John Streckus chose for his first conversion the largest of the Diamond Jo steamers, the 300-foot St. Paul. The company ran the first excursion for the St. Paul in 1917, and the next year it tramped between St. Louis and its namesake city on the Mississippi. The cabin was fitted with electric lights and fans. In its third season, the steamer ran aground on a sandbar, though this may have been the only mishap of the season. During the 1920s, Streckfus tramped it a bit further south, between the Quad Cities and Cape Girardeau, Missouri areas. The next decade, the large steamer plied the Ohio River until it 1930 rebuild. Rechristened Senator, it ran excursions for just a few more years.[14]

Dixie Belle[edit]

Whether Dixie Belle was a ship in the Streckfus Steamers inventory, the company operated it for two and a half hour cruises departing and returning to the Canal Street dock in New Orleans, three nights per week during the winter of 1919. Dixie Belle was a venue for "Fate Marable and His Jazz Maniacs" and the venue for Louis Armstrong's first engagement with Streckfus Steamers.[15]

1920 Streckfus Steamers' advertisement for "Moonlight Cruises De Luxe" aboard the Sidney

J.S. Deluxe[edit]

In 1919, Streckfus Steamers executed the second conversion from their Diamond Jo fleet, the packet Quincy. The company developed different ships for different markets, and the J.S. Deluxe catered to wealthy people from St. Louis. The company hired white musicians to perform on this steamer. J.S. Deluxe continued to serve the upscale market in the St. Louis area until the President took over in 1934.[16]


The Capitol was born from the old sternwheeler, the Dubuque. It did not require as much water depth as other ships in their fleet, so Streckfus Steamers put it into use in the Upper Mississippi, while it served local cruises at New Orleans in the winter.[16] Fate Marable performed on the Capital starting in 1920, leading a band which included Louis Armstrong, Boyd Adkins, Norman Brashear, Warren “Baby” Dodds, David Jones, Henry Kimball, and Johnny St.
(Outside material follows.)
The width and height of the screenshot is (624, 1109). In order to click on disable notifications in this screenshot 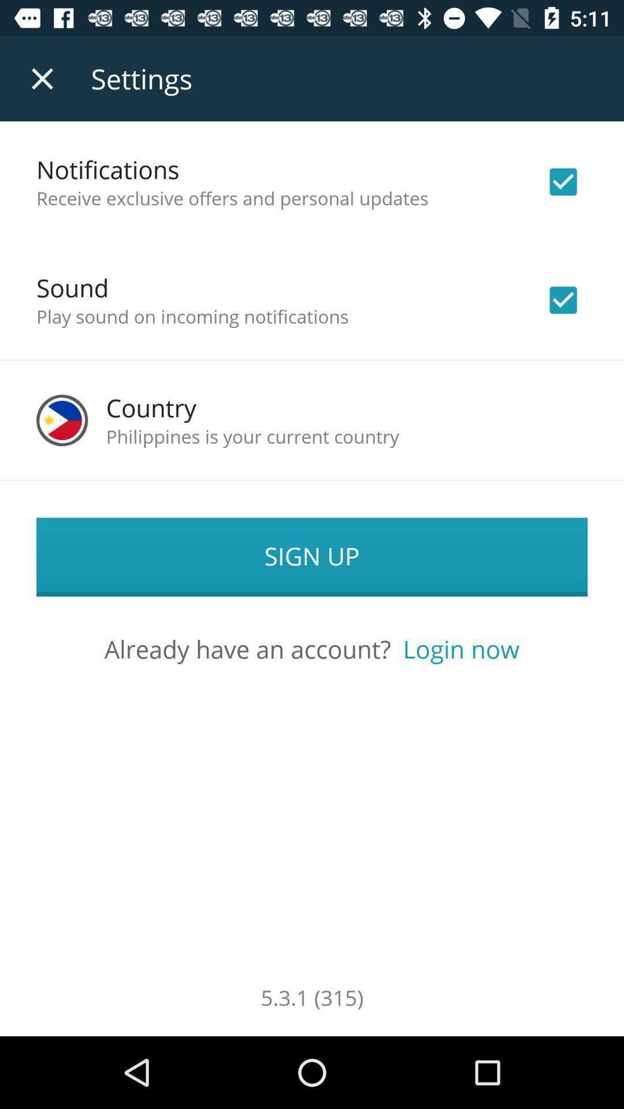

Cyr.[17] Starting around 1924, the trumpeter Ed Allen led the Whispering Gold Band aboard the S.S. Capitol and stayed with Streckfus Steamers for about two years before moving to New York City.[18] “Papa” Celestine brought his band to the Capitol around 1926.[19] Sidney Desvigne who had previously played corner in Ed Allen’s band aboard the Capitol, left Streckfus Steamers for two years to lead his own band on the Island Queen. He returned to Streckfus Steamers, this time as a bandleader of the Sidney Desvigne’s S.S. Capitol Orchestra.[20] Walter “Fats” Pinchon followed Sidney Desvigne to the Island Queen and back. Eventually, the conservatory-trained pianist headed his own group, the last New Orleans band to have regular employment with Streckfus Steamers.[21]


The Sidney is a steamboat first built in West Virginia between 1880 and 1881. On March 10, 1881, a breach in the steam line scalded fourteen people and killed four others. Diamond Jo Line acquired the steamer the next year for about $23,000, after which it ran the Mississippi River between St. Louis and St. Paul.[22]
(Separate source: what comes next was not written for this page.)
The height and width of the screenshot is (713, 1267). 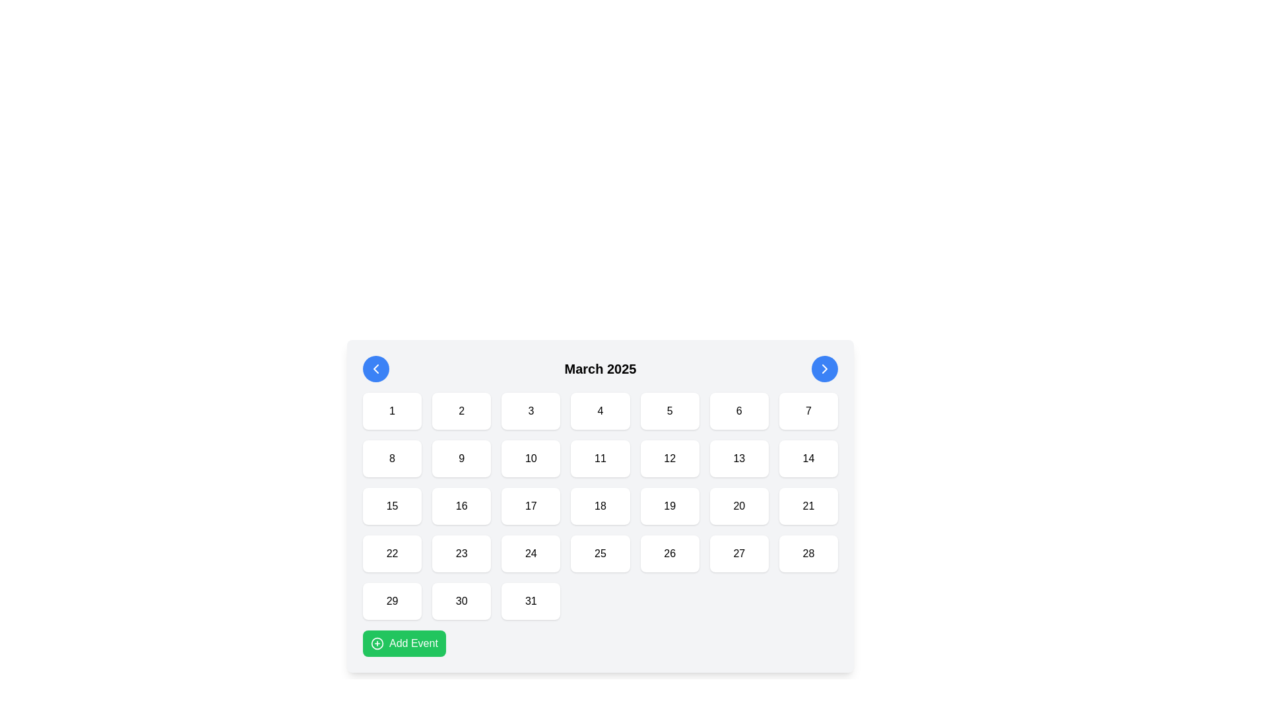 I want to click on a specific day in the calendar grid view that is centrally placed beneath the month header and surrounded by navigational controls, so click(x=600, y=506).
Streckfus purchased the Sidney in 1911, a 221-foot sternwheeler from the Diamond Jo Line after the steam packet had been damaged by rocks while cruising on the Mississippi River. After repairs and refitting, he assigned the Sidney to winter excursions in the New Orleans area for about a decade. There was a 1921 rebuild, after which it was rechristened Washington.[23] Louis Armstrong performed aboard Sidney; Erroll Garner performed aboard Washington.[24] Fate Marable started his first New Orleans band on the Sidney in 1918, starting his expanded responsibilities as bandleader and talent scout, duties he would continue until his retirement in 1940. He scouted and hired Louis Armstrong, as well as Warren “Baby” Dodds, George “Pops” Foster, and Johnny St. Cyr.[25]

Later acquisitions[edit]

President circa 1950 – Dutch Andrews Orchestra performing

By the late-1930s, Streckfus Steamers had an inventory of aging steamboats with wooden hulls. The United States Coast Guard was enforcing stricter standards for riverboats, so the company built its last two excursion boats—the President and the SS Admiral—with steel hulls.[26]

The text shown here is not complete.